> [Goal]:
Can you reproduce the material below word for word, leaving out the pictures?
— Begin Source records —
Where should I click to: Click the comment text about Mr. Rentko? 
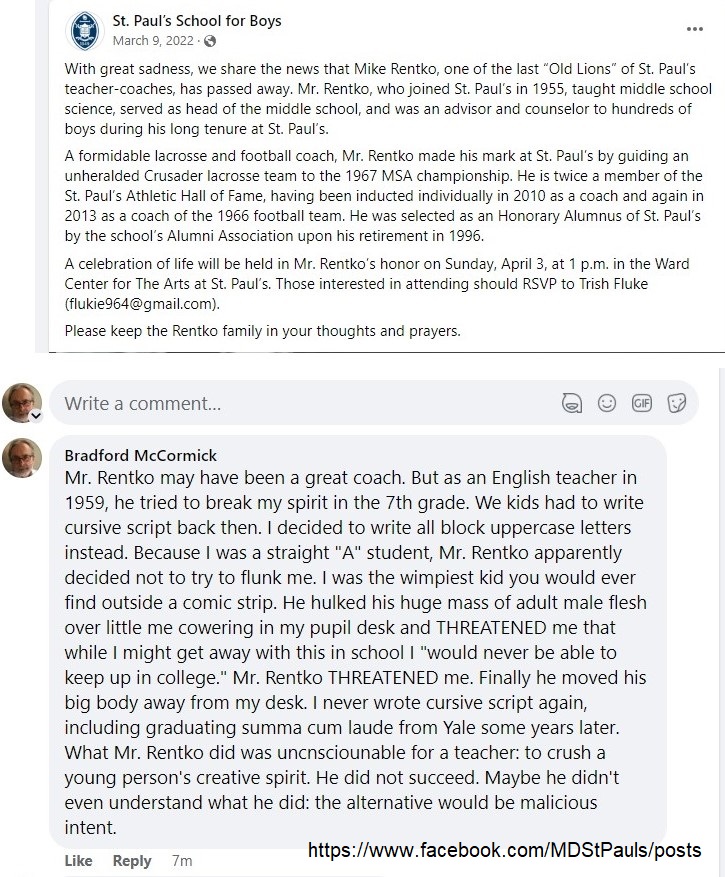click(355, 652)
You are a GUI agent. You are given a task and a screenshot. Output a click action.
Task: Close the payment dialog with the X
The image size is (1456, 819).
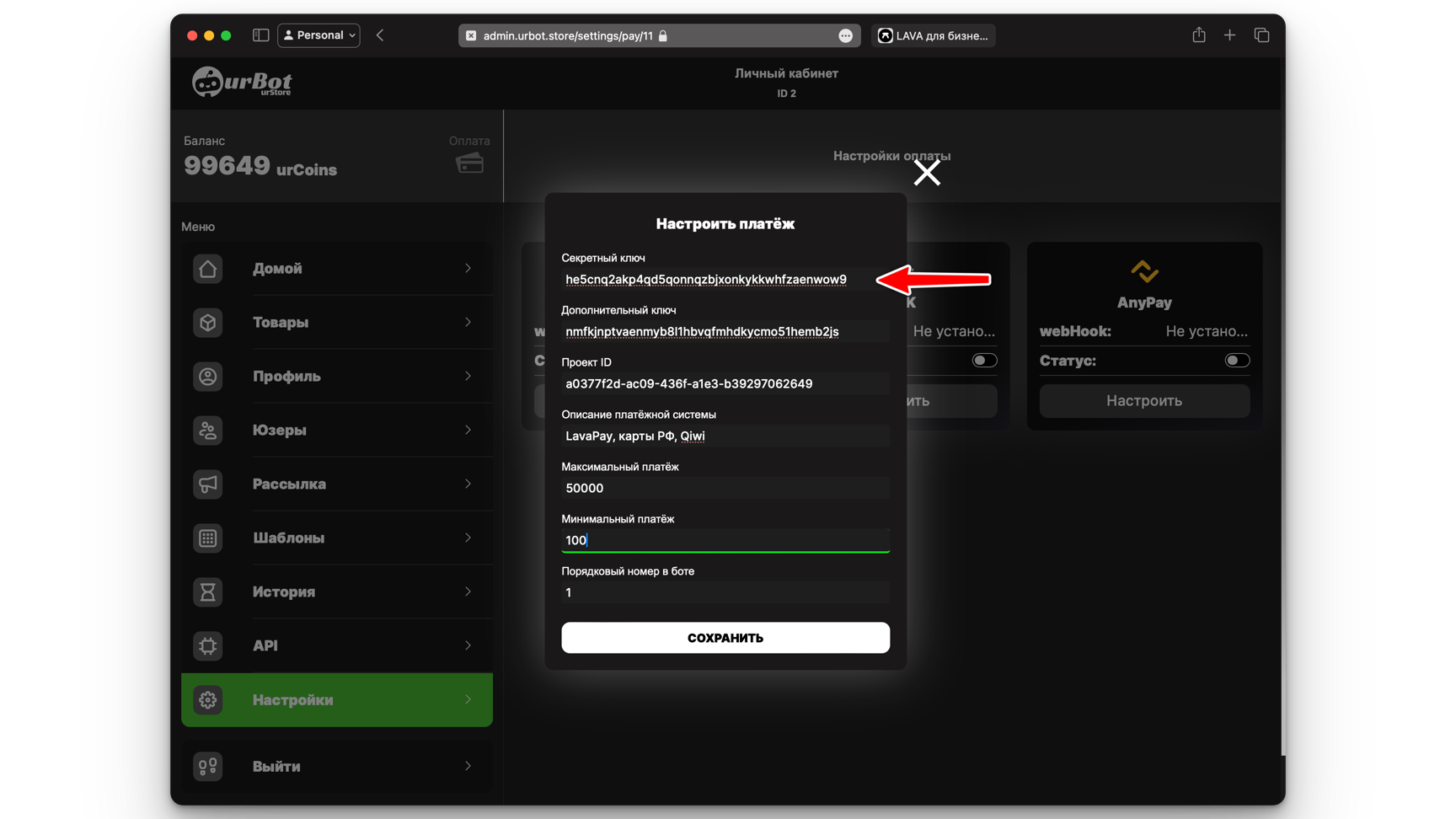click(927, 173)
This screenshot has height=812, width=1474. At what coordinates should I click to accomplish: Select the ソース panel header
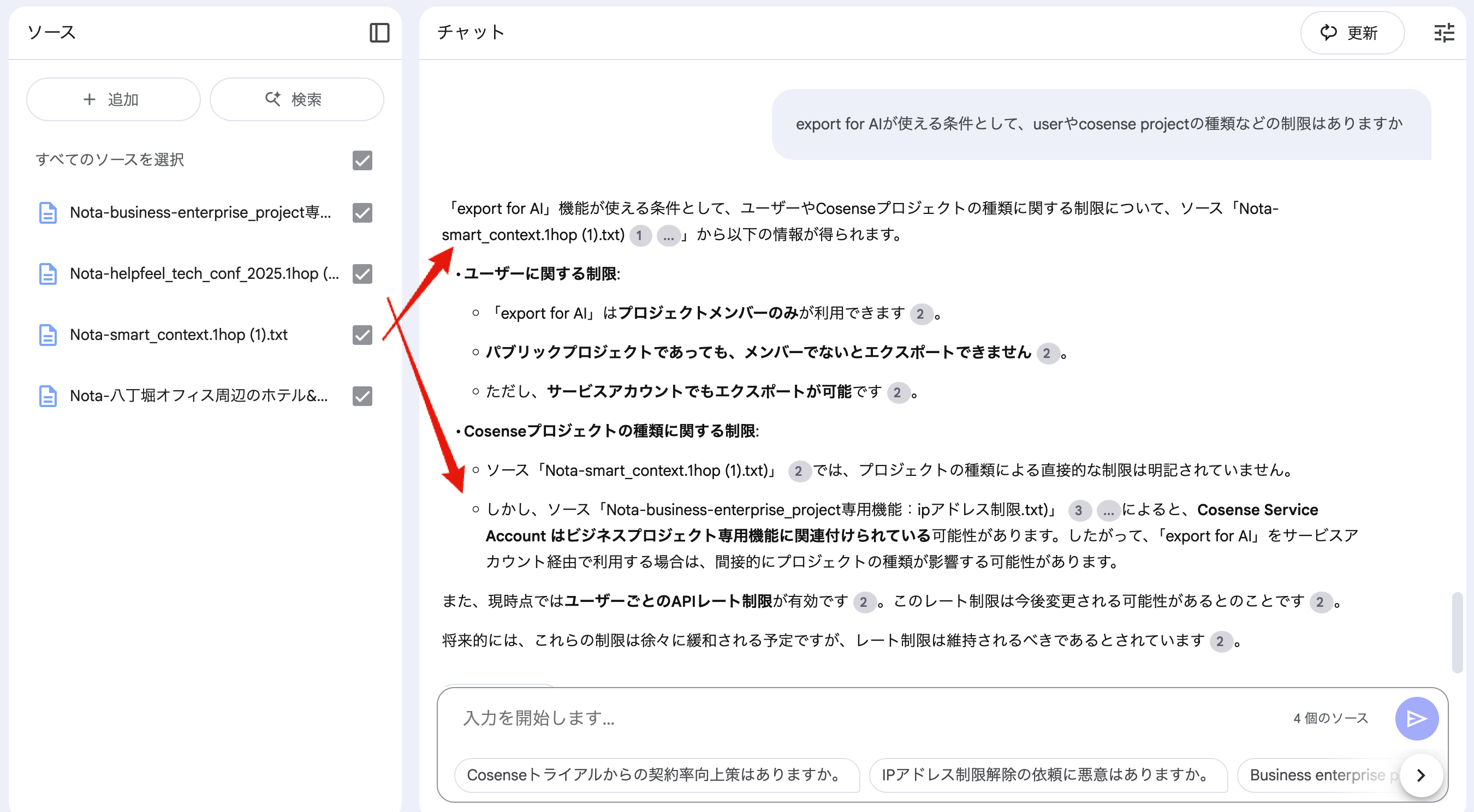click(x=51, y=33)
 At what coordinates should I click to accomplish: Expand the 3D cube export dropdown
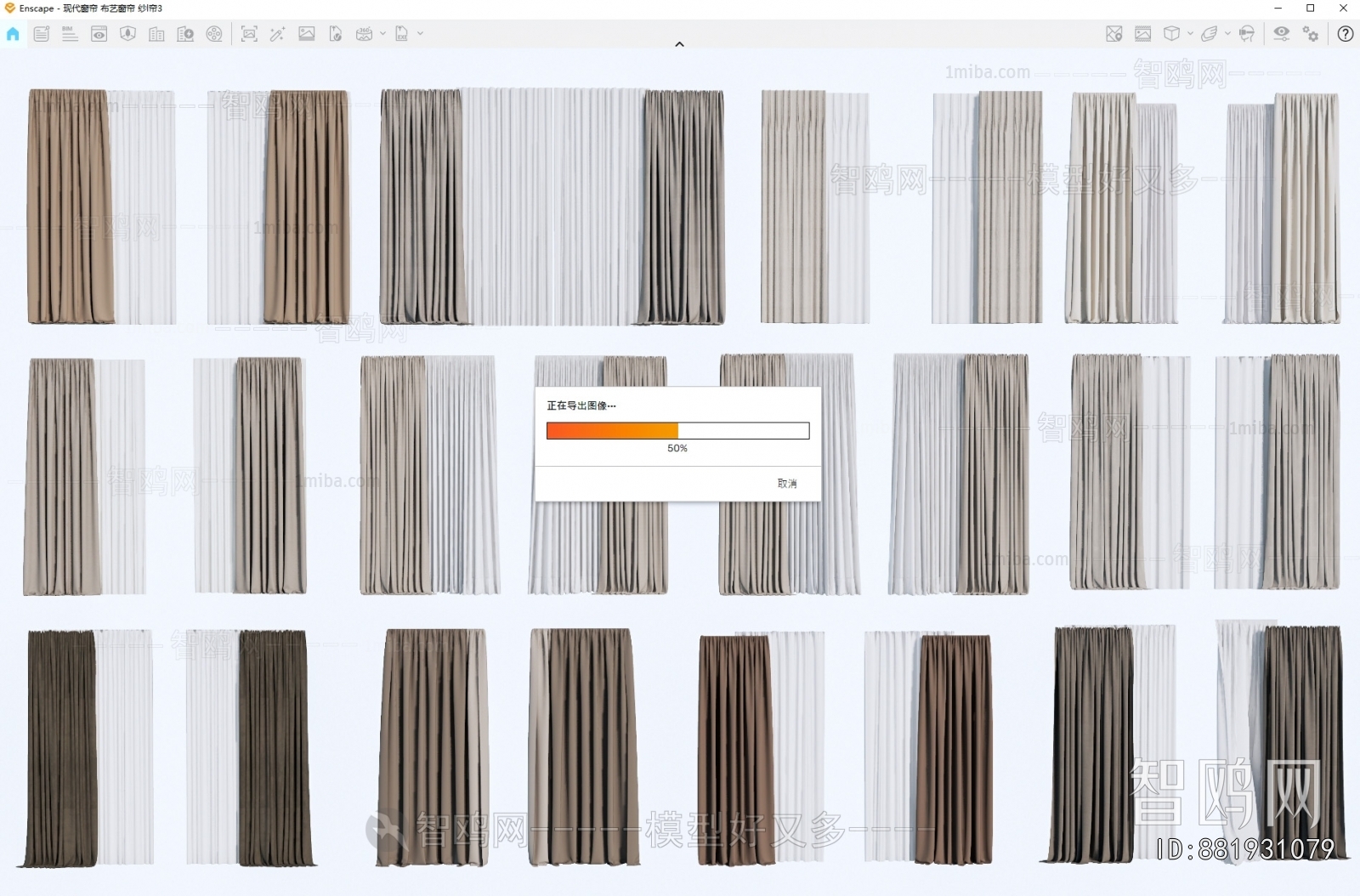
— End Source records —
> [The result]:
Where should I click to: Click the comment text about Mr. Rentko? 
click(355, 652)
You are a GUI agent. You are given a task and a screenshot. Output a click action.
Task: Close the payment dialog with the X
The image size is (1456, 819).
click(927, 173)
This screenshot has height=812, width=1474. At what coordinates should I click to accomplish: Select the ソース panel header
click(x=51, y=33)
 At what coordinates should I click to accomplish: Expand the 3D cube export dropdown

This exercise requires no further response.